FOXO1, un acteur de l’interaction hôte-pathogène dans le contexte de l’infection par le VIH-1

Arthur Roux,1 Georges Bismuth,1 and Marianne Mangeney1*

1Institut Cochin, CNRS UMR8104, Inserm U1016, université Paris Descartes, 22 rue Méchain, 75014Paris, France
Corresponding author.

MeSH keywords: Protéine O1 à motif en tête de fourche, Régulation de l'expression des gènes, Génome viral, Infections à VIH, VIH-1 (Virus de l'Immunodéficience Humaine de type 1), Interactions hôte-pathogène, Humains, Lymphocytes T, Transcription génétique, Réplication virale, physiologie, immunologie, génétique, virologie, métabolisme

 

Comme tous les virus, le virus de l’immunodéficience humaine de type 1 (VIH-1) est dépendant des cellules qu’il infecte pour se répliquer, la taille limitée de son génome ne lui permettant pas de coder l’ensemble des protéines nécessaires. Le cycle réplicatif viral est conditionné par le métabolisme de la cellule hôte, sa position dans le cycle cellulaire, et son état de différenciation [1], cela dès la phase d’intégration du virus, comme en témoigne le fait que les lymphocytes T CD4+, cible principale du VIH-1, ne peuvent être infectés qu’après leur stimulation [2]. Le métabolisme cellulaire conditionne également la phase « post-intégrative », qui permet la formation de nouveaux virions à partir du génome viral intégré. Ce génome viral intégré est à l’origine des « réservoirs viraux », constitués dès la primo-infection, et dont la persistance à l’état latent dans un nombre très faible de cellules est à l’origine du rebond de l’infection observé chez pratiquement tous les individus infectés qui ont interrompu leur traitement anti-rétroviral. Même si les individus infectés présentent une charge virale indétectable, le traitement doit donc être poursuivi à vie sous peine de rechute. La nécessité d’une stricte observance thérapeutique, le risque d’émergence de virus résistants, les toxicités cumulées d’un traitement à long terme, ainsi que des considérations économiques et logistiques liées à ce traitement prolongé, justifient la recherche de stratégies thérapeutiques qui permettraient l’élimination de ces réservoirs de virus [3].

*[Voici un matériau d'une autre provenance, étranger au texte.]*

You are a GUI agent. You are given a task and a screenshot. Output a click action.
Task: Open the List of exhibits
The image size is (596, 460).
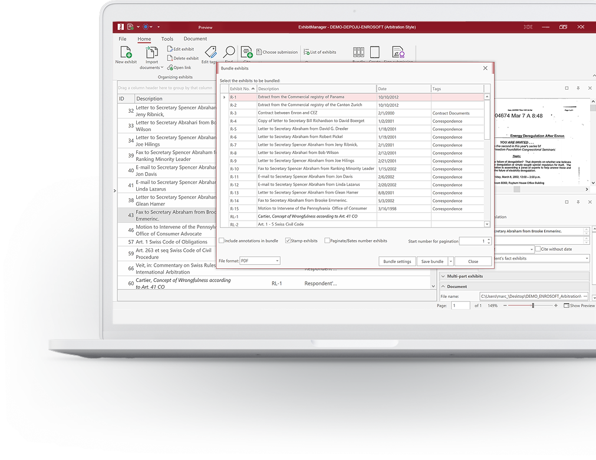coord(320,52)
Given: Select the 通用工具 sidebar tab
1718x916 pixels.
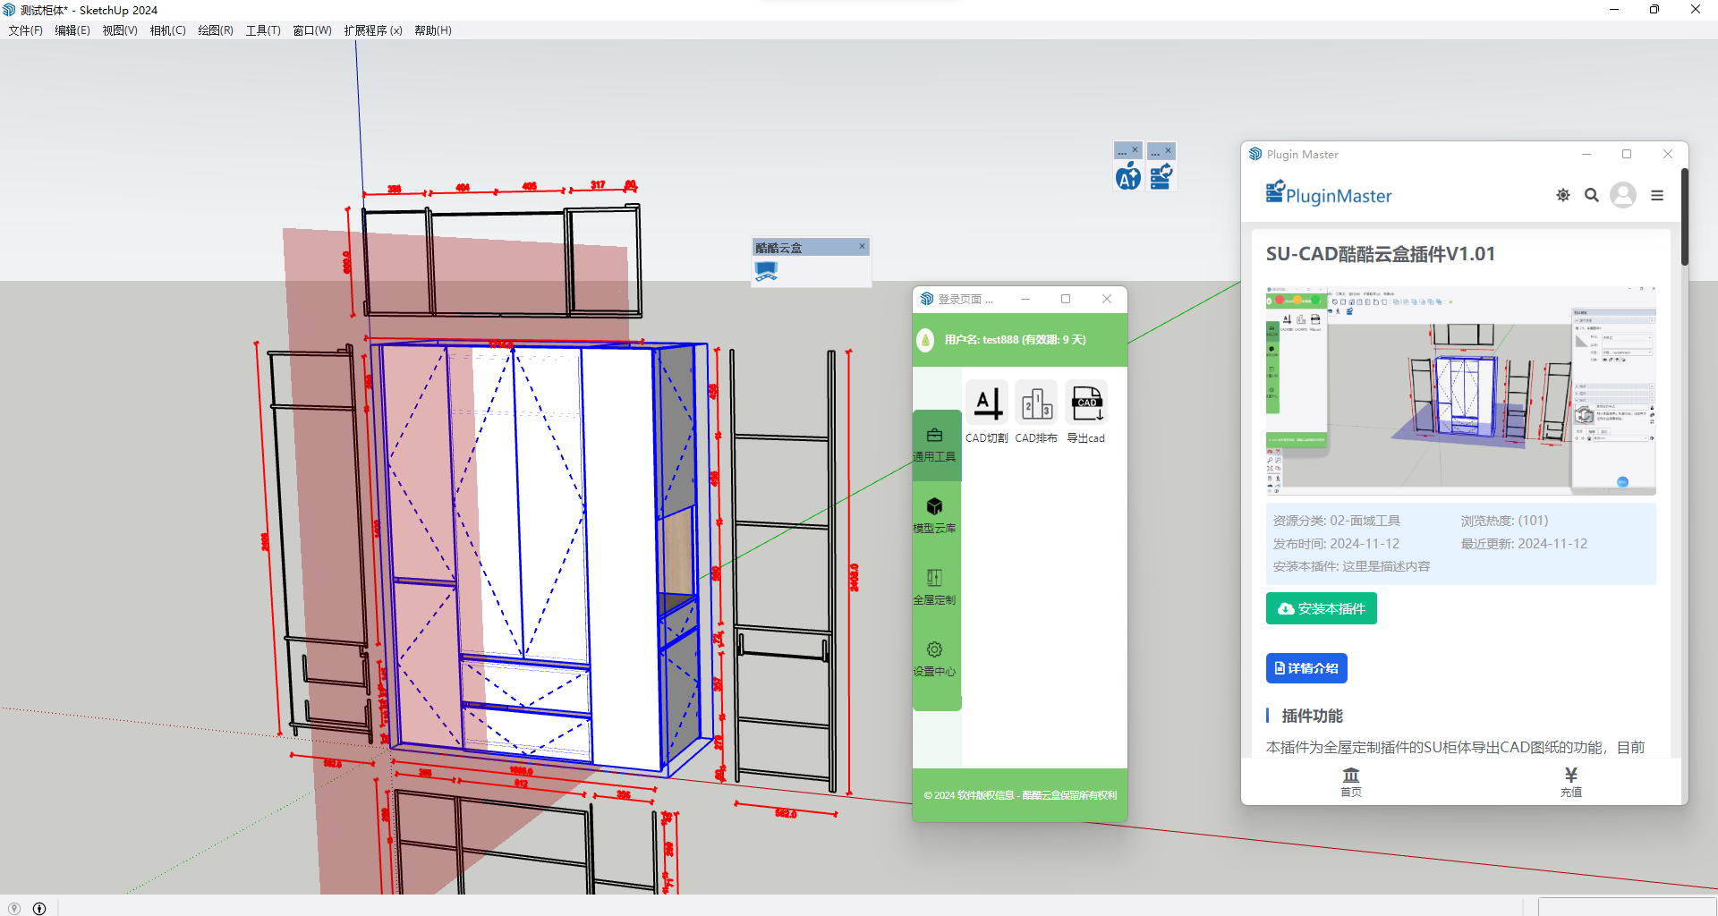Looking at the screenshot, I should [x=935, y=445].
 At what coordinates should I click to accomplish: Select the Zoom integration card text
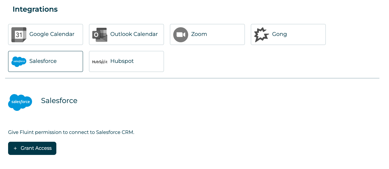199,34
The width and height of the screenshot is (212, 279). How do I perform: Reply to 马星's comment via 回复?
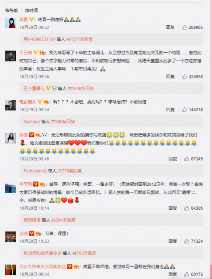(170, 27)
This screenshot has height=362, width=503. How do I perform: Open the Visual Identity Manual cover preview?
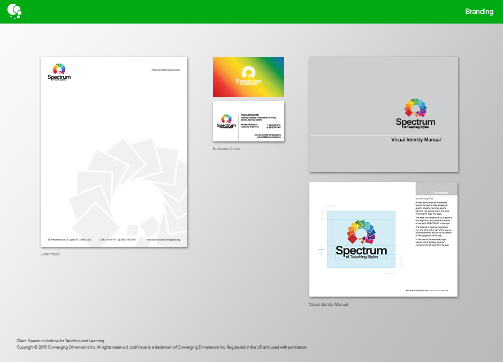[383, 114]
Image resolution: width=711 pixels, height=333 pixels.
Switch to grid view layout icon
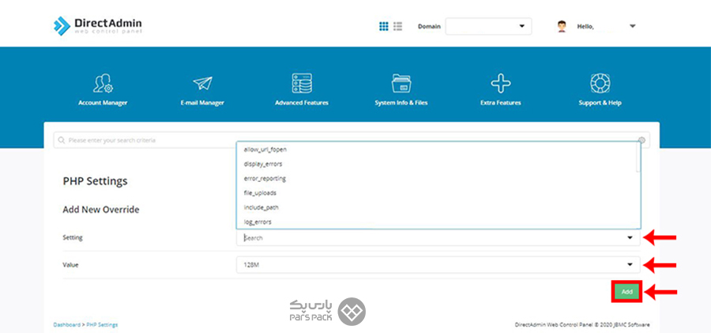click(x=384, y=26)
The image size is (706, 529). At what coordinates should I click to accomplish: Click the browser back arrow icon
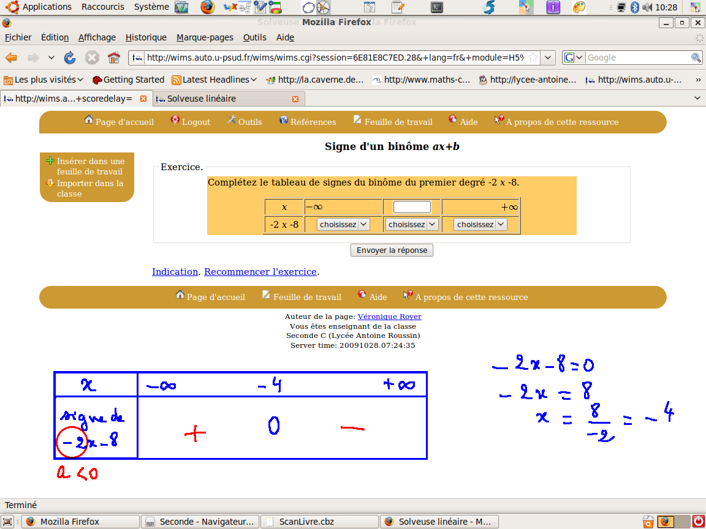pyautogui.click(x=12, y=58)
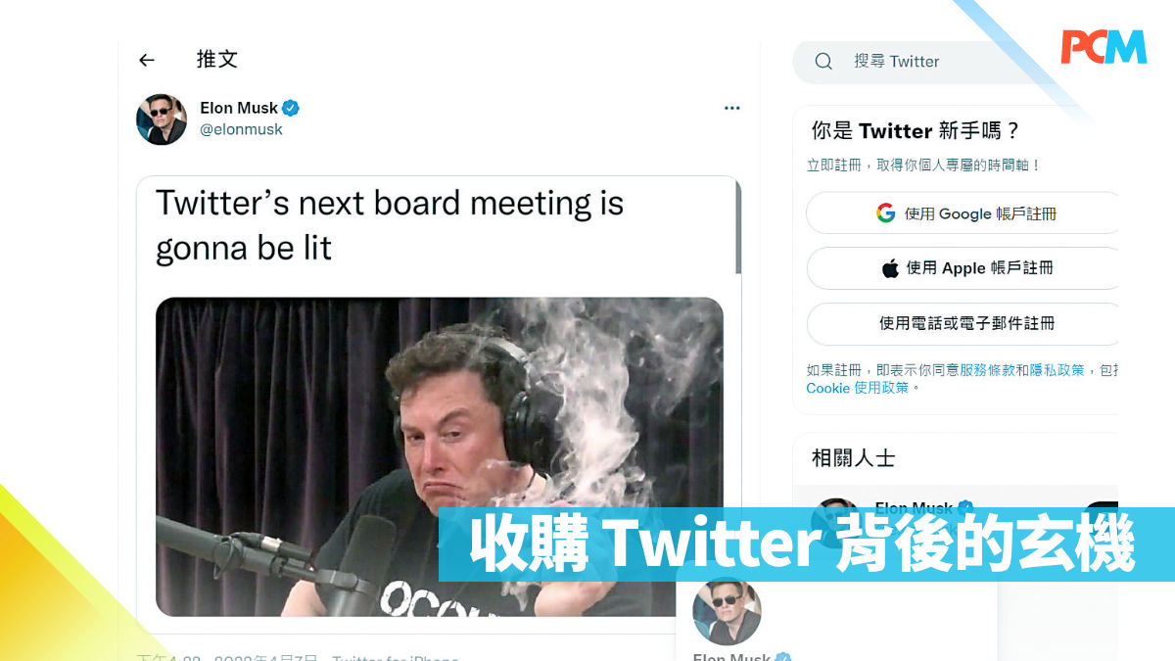Choose 使用電話或電子郵件註冊

click(x=963, y=323)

Ces stratégies sont principalement fondées sur l’hypothèse que la réactivation du VIH-1 intégré à l’état latent dans un faible pourcentage de lymphocytes T CD4+ infectés provoquerait une élimination des réservoirs viraux par la mort de ces cellules due à l’activité lytique du virus, le traitement anti-rétroviral (ART, pour « antiretroviral therapy ») en cours prévenant toute réinfection par les virions libérés. Afin de rendre possible cette réactivation, l’une des voies explorées est de stimuler les lymphocytes T CD4+ infectés, le cycle viral étant dépendant du métabolisme de la cellule dans laquelle le virus persiste, d’où les approches visant à faire sortir ces lymphocytes T de l’état quiescent, par exemple par des cytokines activatrices comme l’interleukine 7 ou des produits pharmaceutiques comme les inhibiteurs d’histone désacétylases, dont l’utilisation n’a cependant pas donné à ce jour de résultats très probants [4,5]. Sans doute est-ce dû à la méconnaissance des mécanismes de contrôle de la latence virale à partir desquels des stratégies plus opérantes de purge des réservoirs viraux pourraient être mises en œuvre.

C’est dans ce contexte que nous avons été amenés à travailler sur le rôle que pourraient jouer dans ce contrôle les facteurs de transcription de la famille Forkhead box other (FOXO), en particulier FOXO1. FOXO1 est un facteur de transcription ubiquitaire qui intervient notamment dans le contrôle du cycle cellulaire, de la réponse au stress, de la survie cellulaire, et du métabolisme. Son activité transcriptionnelle est dépendante de modifications post-traductionnelles multiples (phosphorylation, acétylation et ubiquitinylation) qui contrôlent sa localisation intracellulaire entre le noyau, où la protéine est active, et le cytoplasme [6]. Nous avons ainsi montré que, dans les lymphocytes T, l’activation de la voie phosphoinositide 3-kinase (PI3K) – protéine kinase B (Akt), en aval de l’engagement du récepteur T de l’antigène (T cell receptor, TCR), induit la phosphorylation de FOXO1 et son exclusion du noyau, interrompant ainsi son activité transcriptionnelle, et que cet arrêt est un prérequis à la prolifération des lymphocytes T [7]. Ce résultat suggère que FOXO1, à l’instar de ce qui se passe dans d’autres types cellulaires, est un facteur de quiescence essentiel au maintien des lymphocytes T à l’état de repos.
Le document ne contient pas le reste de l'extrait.